[Data records]
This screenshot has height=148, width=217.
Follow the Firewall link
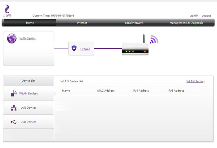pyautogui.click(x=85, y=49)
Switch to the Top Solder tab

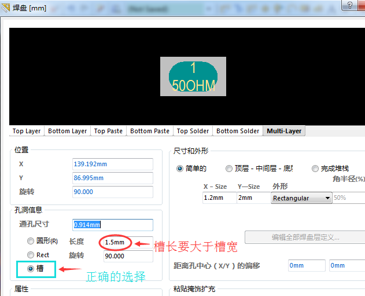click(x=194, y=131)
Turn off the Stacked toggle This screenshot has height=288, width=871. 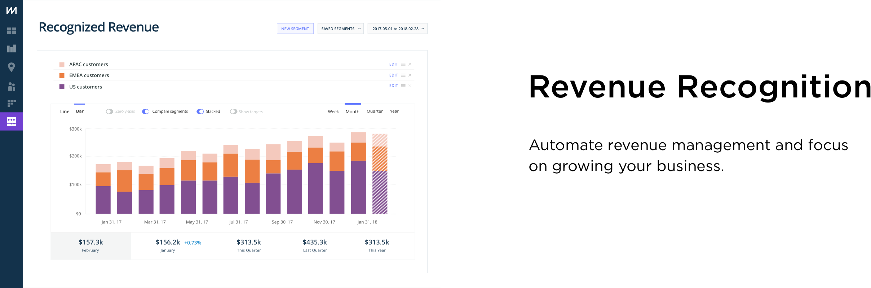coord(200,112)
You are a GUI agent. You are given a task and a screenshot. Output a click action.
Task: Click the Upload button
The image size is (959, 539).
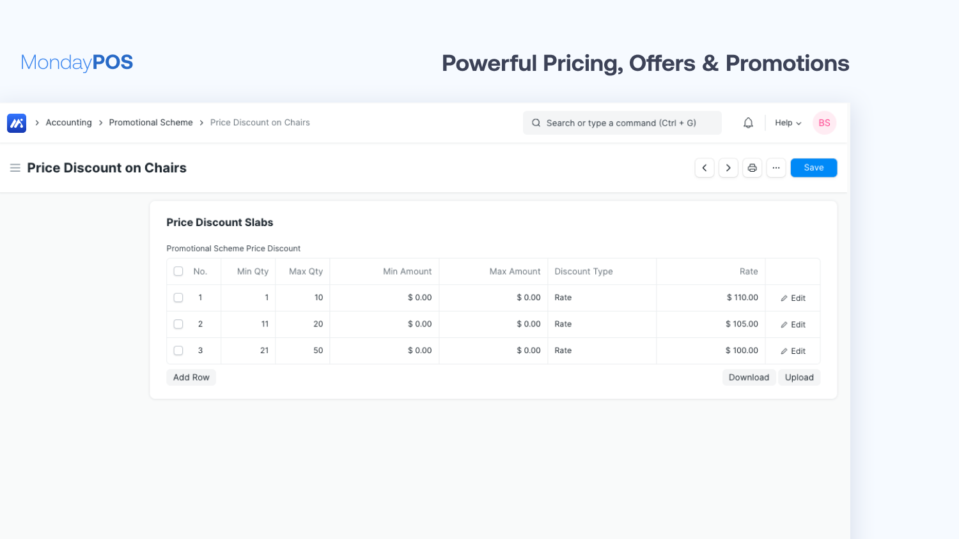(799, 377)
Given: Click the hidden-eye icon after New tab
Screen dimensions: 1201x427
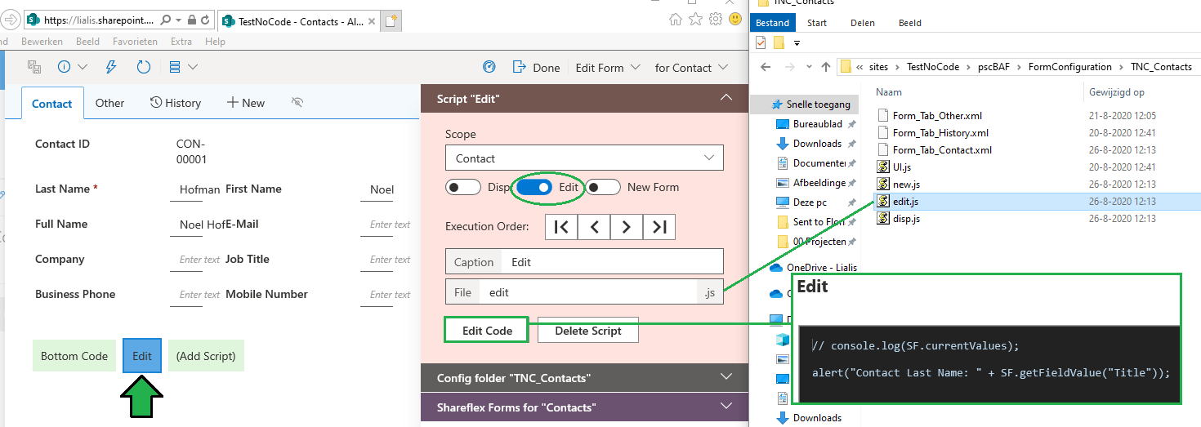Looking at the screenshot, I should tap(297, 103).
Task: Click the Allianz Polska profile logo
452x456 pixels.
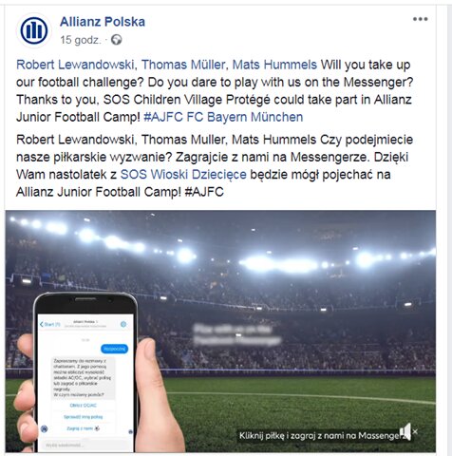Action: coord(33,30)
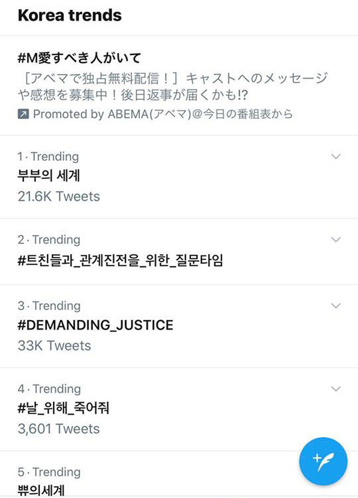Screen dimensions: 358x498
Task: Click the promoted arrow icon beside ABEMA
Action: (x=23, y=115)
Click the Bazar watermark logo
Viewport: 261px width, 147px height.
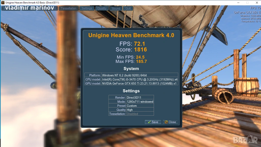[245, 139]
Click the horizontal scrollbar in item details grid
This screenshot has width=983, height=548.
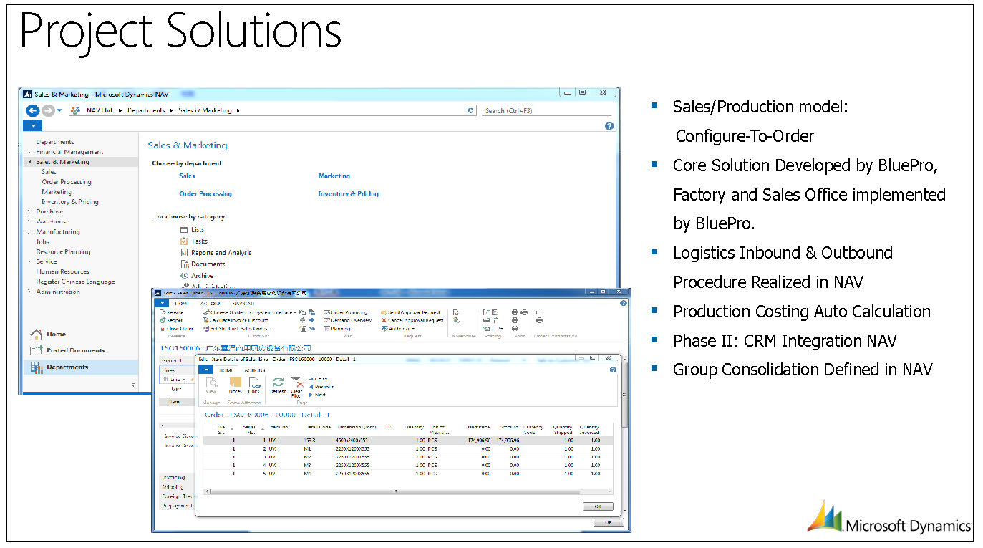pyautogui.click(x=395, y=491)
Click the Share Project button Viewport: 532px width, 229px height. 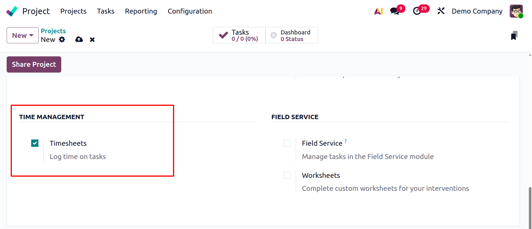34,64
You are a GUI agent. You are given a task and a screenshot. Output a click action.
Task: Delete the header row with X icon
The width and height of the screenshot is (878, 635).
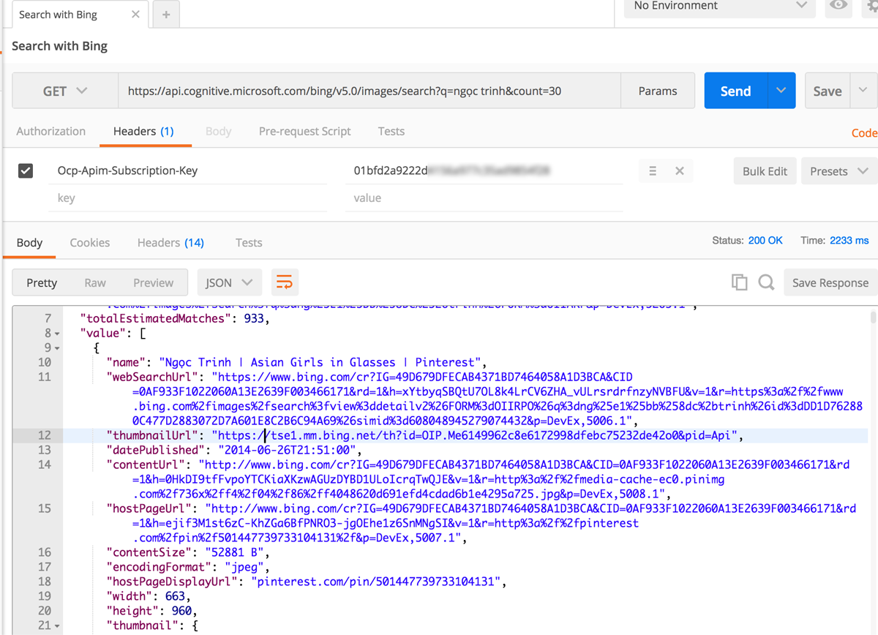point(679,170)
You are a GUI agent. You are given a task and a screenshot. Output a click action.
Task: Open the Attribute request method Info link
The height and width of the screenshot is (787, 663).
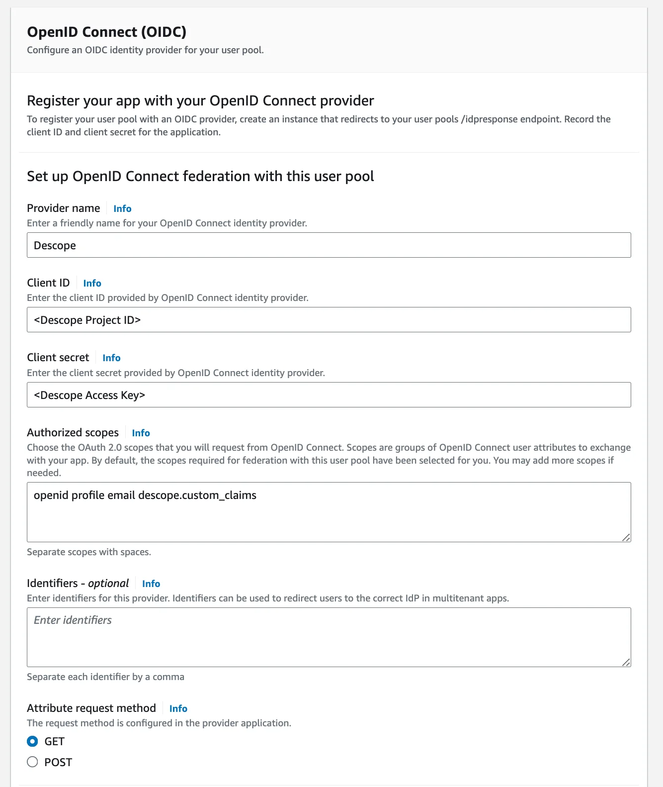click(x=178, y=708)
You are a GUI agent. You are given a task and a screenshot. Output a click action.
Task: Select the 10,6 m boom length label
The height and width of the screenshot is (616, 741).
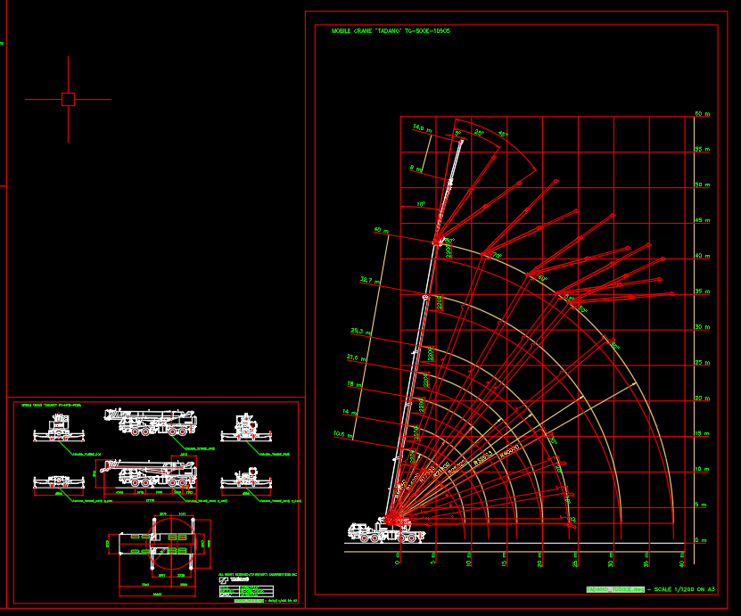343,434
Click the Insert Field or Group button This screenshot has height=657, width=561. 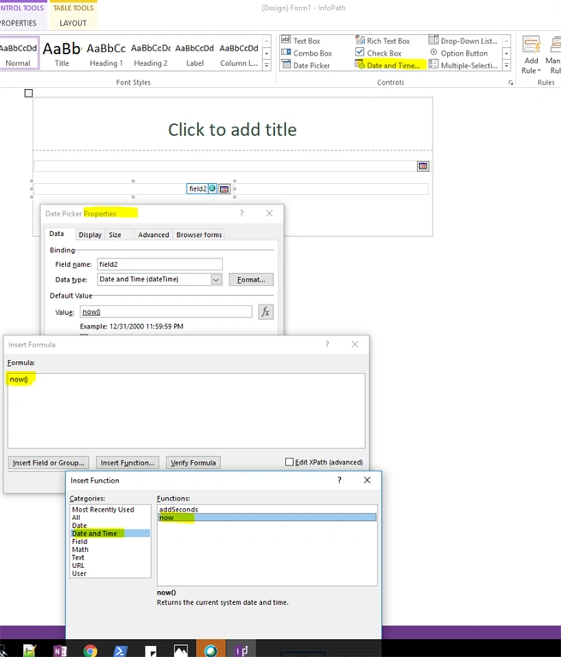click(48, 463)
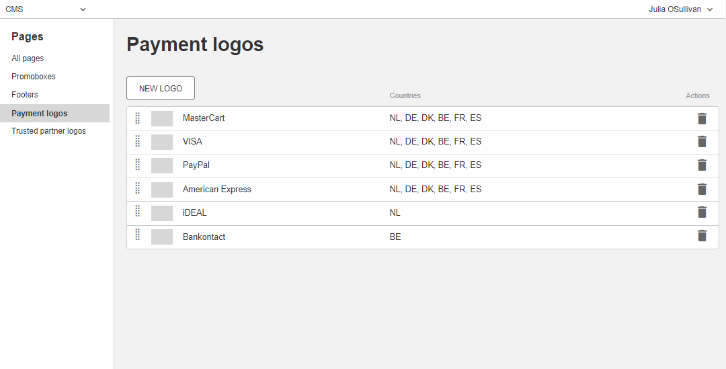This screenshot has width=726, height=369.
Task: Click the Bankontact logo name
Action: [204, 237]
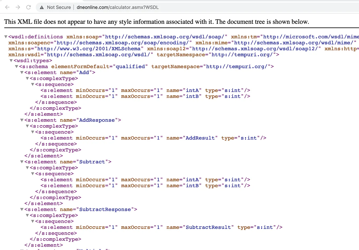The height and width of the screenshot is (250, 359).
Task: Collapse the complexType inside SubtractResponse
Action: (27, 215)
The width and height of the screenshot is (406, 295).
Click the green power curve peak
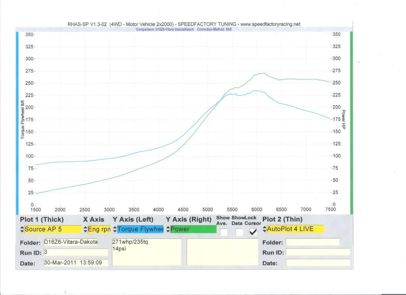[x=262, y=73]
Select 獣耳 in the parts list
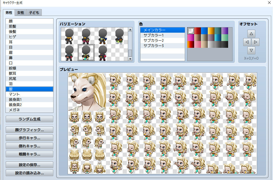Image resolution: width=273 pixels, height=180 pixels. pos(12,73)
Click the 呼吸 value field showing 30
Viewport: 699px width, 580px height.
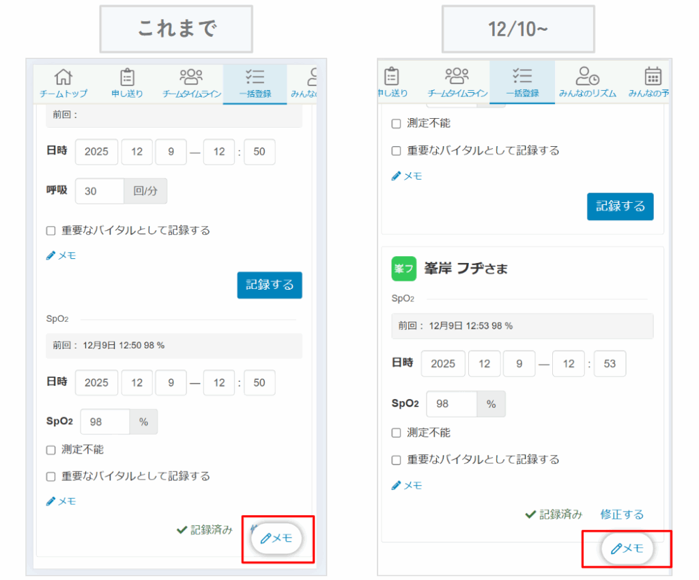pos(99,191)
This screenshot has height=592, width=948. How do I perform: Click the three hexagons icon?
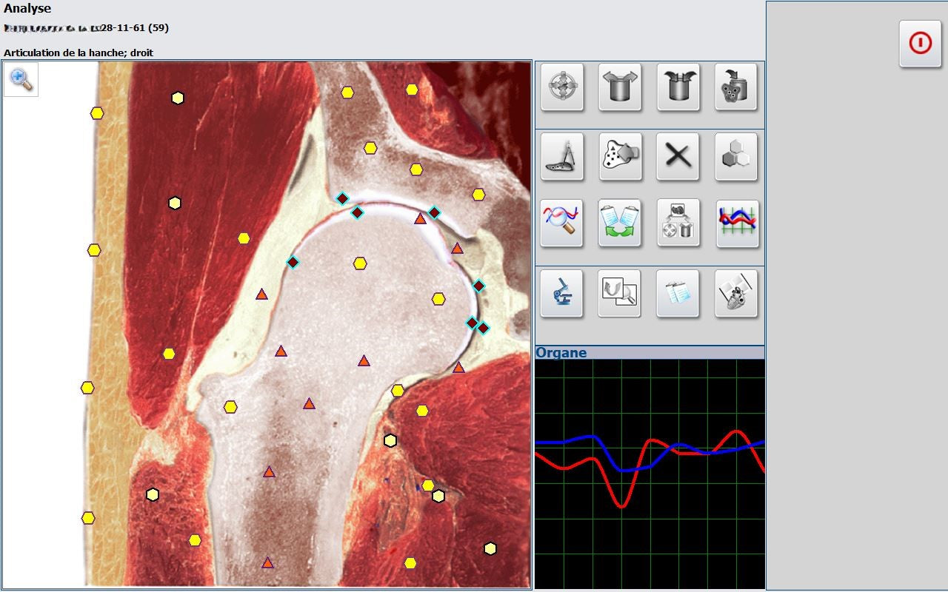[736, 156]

§ Try it
Give back, exactly and with nothing added, the lines from the line with "This screenshot has height=592, width=948." through the final line of the data, both included; leave pictures out.

§ Exercise response
This screenshot has height=592, width=948. How do I perform: Click the three hexagons icon?
[736, 156]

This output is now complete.